_Document excerpt_
::::::::::

Using Events and a Mutex for Condition Variables:

#include "application.h"

UINT*       mailPtr = NULL;
K_EVENT     empty;
K_EVENT     full;
K_MUTEX     lockMail;

VOID kApplicationInit( VOID)
{
    kEventInit(&empty);
    kEventInit(&full);
    kMutexInit(&lockMail);
}

VOID PostMail( UINT* sendPtr)
{
     kMutexLock(&lockMail, K_WAIT_FOREVER);
     if (mailPtr != NULL) /* full? sleep until empty */
     {
        /*atomic unlock and sleep*/
         kDisableIRQ();
         kMutexUnlock(&lockMail);
         kSleep(&empty, K_WAIT_FOREVER);
         kEnableIRQ();
         /* wake and lock */
         kMutexLock(&lockMail, K_WAIT_FOREVER);
     }
     /* deposit mail, signal and unlock */
      mailPtr = sendPtr;
      kDisableIRQ();
      kEventSignal(&full);
      kMutexUnlock(&lockMail);
      kEnableIRQ();
      return;
}

VOID PendMail( UINT recv)
{
     kMutexLock(&lockMail, K_WAIT_FOREVER);
     if (mailPtr == NULL) /* empty? sleep until full. */
     {
         kDisableIRQ();
         kMutexUnlock(&lockMail);
         kSleep(&full, K_WAIT_FOREVER);
         kEnableIRQ();
         kMutexLock(&lockMail, K_WAIT_FOREVER);
     }
     /* extract mail, signal and unlock */
      recv = *mailPtr;
      mailPtr = NULL; /* clear */
      kDisableIRQ();
      kEventSignal(&empty);
      kMutexUnlock(&lockMail);
      kEnableIRQ();
      return;
}

Using Counter Semaphores:

Semaphores can test and signal/wait:

K_SEMA  full;
K_SEMA  empty;

UINT mail=0;

kApplicationInit(VOID)
{
    kSemaInit(&full, 0); /* start empty */
    kSemaInit(&empty, 1);
}

VOID PostMail(UINT send)
{
    kSemaWait(&empty, K_WAIT_FOREVER); /* wait it is empty*/
    mail=send;
    kSemaSignal(&full); /* signal it is full */
}


VOID PendMail(UINT recv)
{
    kSemaWait(&full, K_WAIT_FOREVER); /* wait is full */
    recv=mail;
    kSemaSignal(&empty); /* signal it is empty */
}

4.3. Remarks on synchronisation services

4.3.1. Waiting queue discipline

For blocking mechanisms it is normally possible to choose either having tasks enqueued by priority or on a FIFO basis. It is suggested to keep it by priority to be coherent with the scheduler policy and diminish the risk of priority inversions when interacting over public resources.

4.3.2. Time-out on blocking primitives

Blocking primitives within K0BA have a timeout parameter, given in ticks. Only pend() does not given its logical simplistic nature, and application. If the task cannot perform access to a resource within a time given in system ticks, it will switch back to READY, eventually be dispatched, and force a return K_ERR_TIMEOUT .

4.3.3. Multi-condition synchronisation

The current mechanisms when combined can provide multicondition synchronisation in the form of Monitors, Condition Variables, Event Groups and Signal Flags, etc., as demonstrated on the usage patterns at the end of this document.

5. Mailbox (Exchange)

::::::::::

_Supplied data_
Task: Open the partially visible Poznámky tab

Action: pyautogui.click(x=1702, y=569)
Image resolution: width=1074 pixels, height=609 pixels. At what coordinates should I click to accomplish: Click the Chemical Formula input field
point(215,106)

::::::::::

_Exercise set_
- A) Answer these questions about the synchronization excerpt:
(i) In the counter semaphore version, what starting value does kSemaInit give to empty?
(ii) For blocking mechanisms, which queueing order is suggested?
(iii) What does a blocking primitive return when its time runs out?
- B) Copy the part of the synchronization excerpt between "4.3.3. Multi-condition synchronisation" and "5. Mailbox (Exchange)", inclusive.

_Solution list_
- A)
(i) 1
(ii) By priority
(iii) K_ERR_TIMEOUT

- B)
4.3.3. Multi-condition synchronisation

The current mechanisms when combined can provide multicondition synchronisation in the form of Monitors, Condition Variables, Event Groups and Signal Flags, etc., as demonstrated on the usage patterns at the end of this document.

5. Mailbox (Exchange)